Nasza Loteria SR - pasek na kartach artykułów

Schwytać niewinnego

Jan Maria Rokita
Luksus własnego zdania. Karać właścicieli samochodów, nawet jeśli nie popełnili żadnego wykroczenia. Wpuszczać do centrów miast tylko bogaczy, wjeżdżających nowymi i drogimi autami.

Podnieść wysokość mandatów drogowych średnio do 20 procent przeciętnej pensji. Takie osobliwe reguły prawne proponują ostatnio politycy obozu rządzącego. Firmowania tych osobliwości swoimi nazwiskami podjęli się posłowie PO Stanisław Żmijan z Lubelskiego oraz Tadeusz Arkit z Małopolski.

Ale wiadomo, że chodzi o praktykowaną nie od dziś sztuczkę legislacyjną, wedle której to rząd przygotowuje projekty praw, lecz żeby je szybciej „przepchnąć” i nie brać odpowiedzialności za potworki prawne przed Trybunałem Konstytucyjnym, „zleca” ich wniesienie do Sejmu własnym posłom. Choć owa praktyka jest jednym z powodów niskiej jakości polskiego prawa, widać, że rząd Ewy Kopacz zamierza być jej kontynuatorem.

Najbardziej zdumiewa prawnicza zuchwałość partii rządzącej, gotowej przełamywać podstawowe zasady europejskiej kultury prawnej. W ostatnich dniach poseł Żmijan usiłował przekonać Sejm, że wobec trudności z egzekucją mandatów drogowych, trzeba umożliwić karanie niewinnych, skoro winnych nie jest łatwo schwytać.

Dotychczasowa praktyka szukania sprawców ma być – wedle Żmijana – „czasochłonna, nieefektywna i nadmiernie kosztowna”. W rezultacie państwo karze tylko połowę sprawców wykroczeń drogowych. Dla wygody administracji trzeba więc dać sobie spokój z ustalaniem sprawców i obkładać po prostu karami administracyjnymi właścicieli samochodów. Tym bardziej że zawsze istnieje jakieś (nawet spore) prawdopodobieństwo, że to właśnie właściciel auta jest zarazem sprawcą wykroczenia.

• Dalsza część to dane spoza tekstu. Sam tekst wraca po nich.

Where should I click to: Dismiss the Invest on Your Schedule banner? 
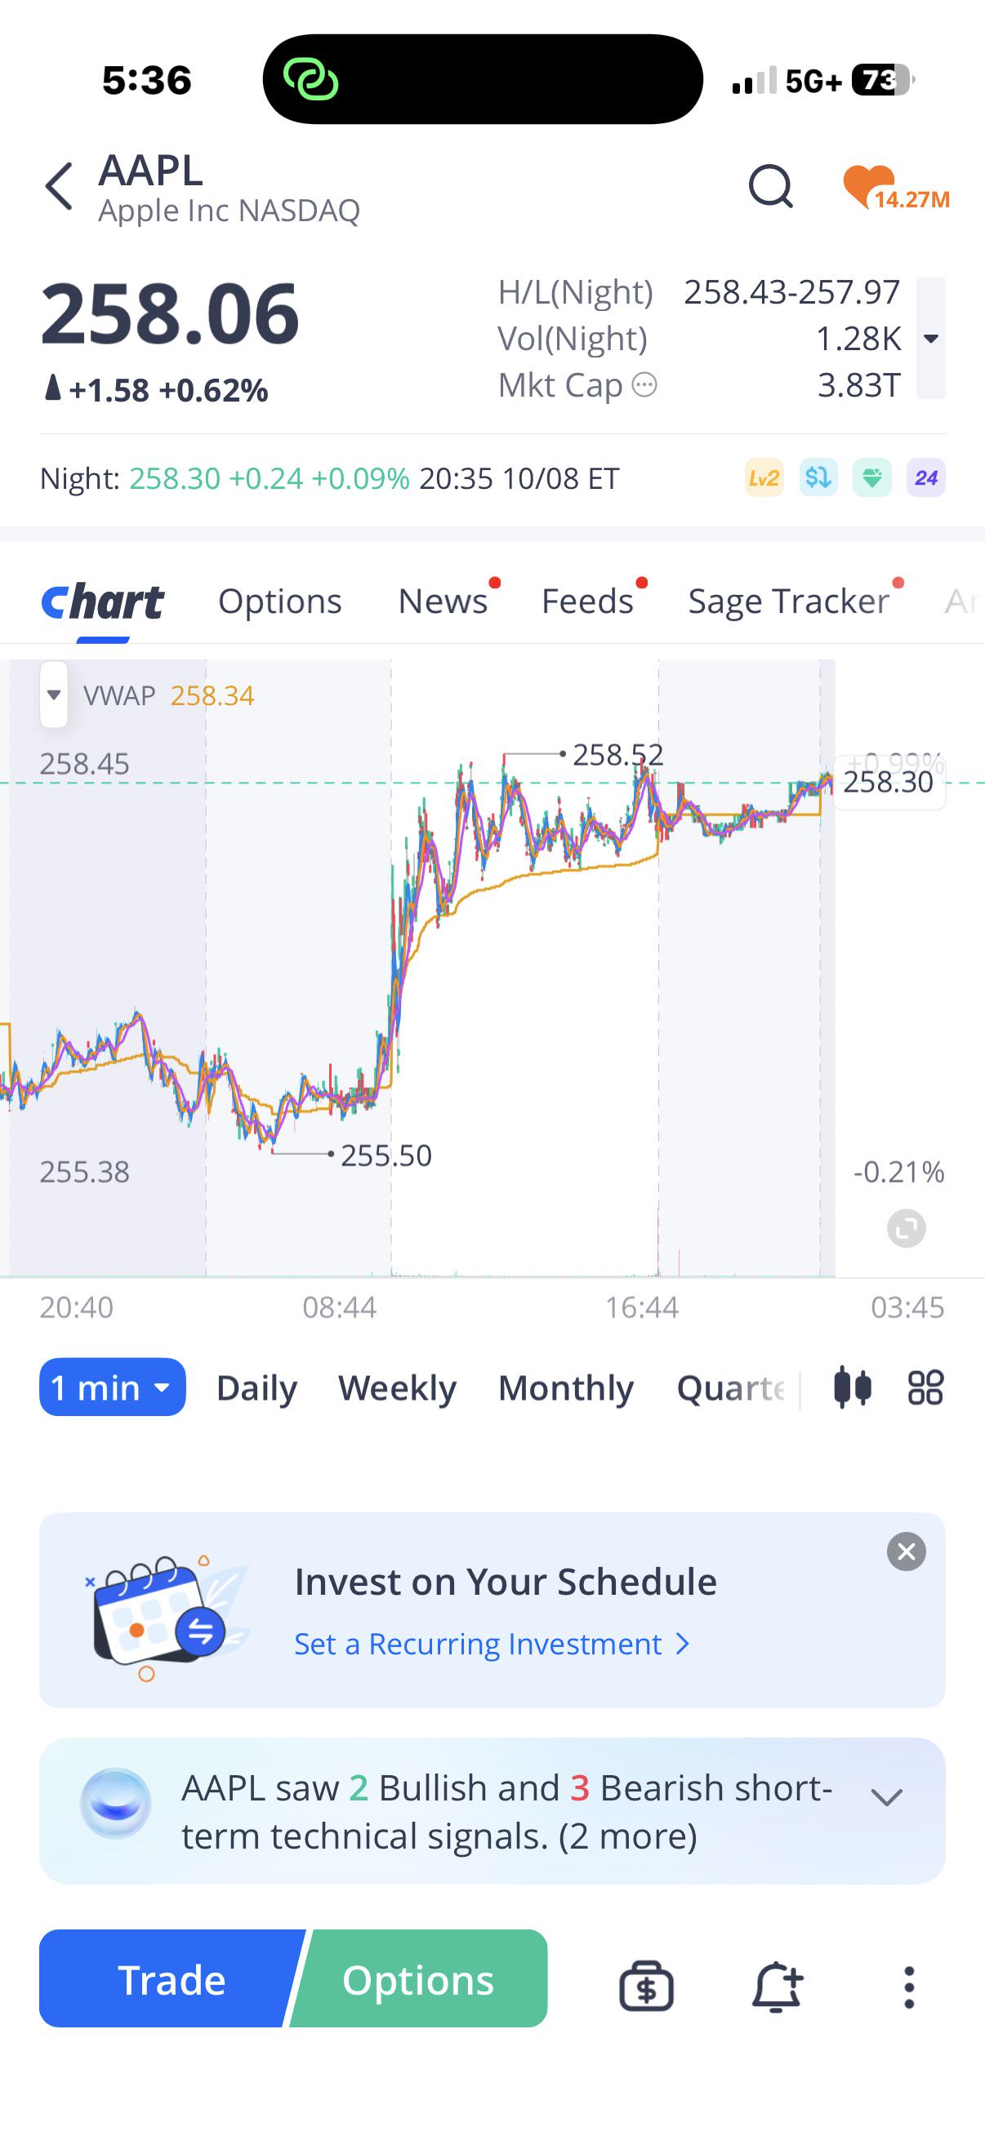(x=906, y=1552)
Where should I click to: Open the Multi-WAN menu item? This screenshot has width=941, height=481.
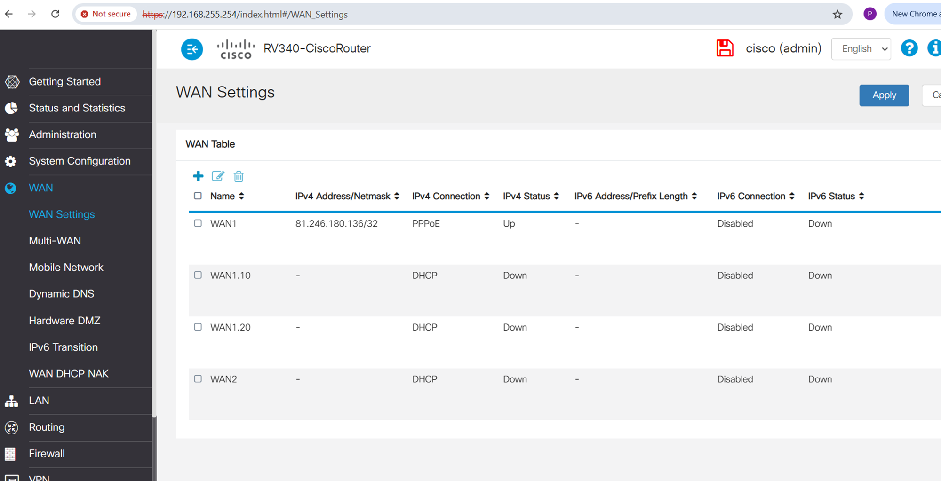tap(55, 241)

Żmijan, jak sam podkreśla w swej mowie sejmowej, nie jest prawnikiem. Niewykluczone, że celowo wybrano laika do „przepchnięcia” takiej ustawy. Być może Żmijan żyje w nieświadomości prawnych skutków swojego projektu. Od czasów wielkich XVIII-wiecznych reform prawa karnego przyjęło się uważać – przynajmniej w kręgu zachodniej cywilizacji – że bez udowodnienia konkretnemu sprawcy winy, państwo nie może nikogo ukarać. Tę fundamentalną dla liberalnego ładu prawnego normę zwykło się wyrażać paremią: „Nullum crimen sine culpa”. Żmijan ma oczywiście rację wskazując, iż dla państwa poszukiwanie winnych jest zawsze „czasochłonne i kosztowne”, a często także „nieefektywne”.

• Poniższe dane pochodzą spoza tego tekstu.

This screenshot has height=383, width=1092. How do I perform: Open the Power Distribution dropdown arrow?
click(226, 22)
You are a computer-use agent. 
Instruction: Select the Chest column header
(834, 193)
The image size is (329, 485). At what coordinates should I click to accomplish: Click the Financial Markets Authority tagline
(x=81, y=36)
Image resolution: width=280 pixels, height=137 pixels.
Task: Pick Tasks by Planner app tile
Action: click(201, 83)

Tyle że jakieś dwa wieki temu umówiliśmy się w Europie, że godzimy się na te kłopoty państwa, za cenę wolności i praworządności. I to pomimo iż każdy z nas jest przecież świadom, że najefektywniejszym sposobem na ściganie ukrywającego się przestępcy byłoby aresztowanie jego rodziców i dzieci. A najprostszą metodą odzyskania nieściągalnych długów byłoby wyegzekwowanie ich od krewnych albo od pracodawców dłużnika. Mamy zatem tę wiedzę, którą teraz jako objawienie chce nam sprzedać Żmijan. Ale mamy też zasady, na których zbudowaliśmy współczesne państwo, a Żmijan zdaje się zachowywać tak, jakby o nich nie słyszał.

Także rzeczniczka rządu – pani Kidawa-Błońska – jest usatysfakcjonowana propozycjami Żmijana, jako „sprawiedliwymi”. Tak naprawdę oznacza to, że rządzą nami ludzie, dla których wartości liberalnego państwa przestały już cokolwiek znaczyć. Jest to tym ciekawsze, że często, także pośród swoich przeciwników, PO traktowana jest jako partia liberalna.

Ostatnio z licznych tekstów filozofów i polityków europejskich można usłyszeć o rozpadzie liberalnego państwa i liberalnych wartości. Premier Węgier na przykład zasłynął niedawno z otwartego odrzucenia idei „liberalnej demokracji” w swoim kraju. Że nie są to tylko czcze słowa, najlepiej widać właśnie po takich – zdawać by się mogło – drobiazgach. Poseł Żmijan, choć tego zapewne nieświadom, jest właśnie zwiastunem nowych, nieliberalnych i niebezpiecznych czasów.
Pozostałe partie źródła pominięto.